🌳 Open Access Kit
Menu

ZIM File Priority Analysis for OAK

Reference appendix. For a guide on using Kiwix and ZIM content, see Kiwix & Offline Content.

Purpose

This document identifies and prioritizes Kiwix ZIM files for inclusion in OAK releases. The goal is to maximize offline utility for people in disconnected or crisis settings — those who need factual information, medical guidance, practical survival knowledge, and educational resources — while respecting the tight space budgets of removable media.

Methodology

Evaluation criteria

Each ZIM file was scored across four dimensions:

  1. Crisis relevance — Does this content help someone survive, stay healthy, or navigate an emergency? Medical references, water purification, food safety, and disaster preparedness score highest.

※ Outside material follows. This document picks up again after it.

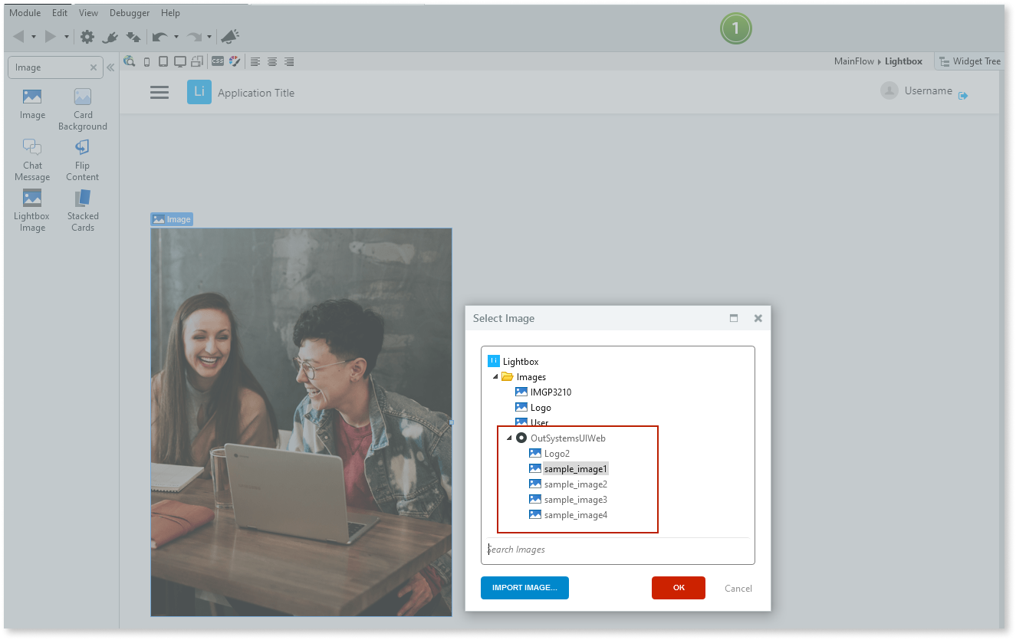Confirm image selection with OK
Image resolution: width=1016 pixels, height=640 pixels.
tap(678, 586)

  2. Knowledge breadth — How much general-purpose factual information does this provide? Wikipedia variants and encyclopedic references score high.

  3. Practical skills — Does the content teach actionable skills (agriculture, energy, computing, navigation)? Hands-on content outranks purely academic material.

  4. Size efficiency — What is the utility-per-gigabyte? A 67 MB medical encyclopedia that could save lives scores infinitely higher per-byte than a 168 GB video archive, however valuable the latter may be.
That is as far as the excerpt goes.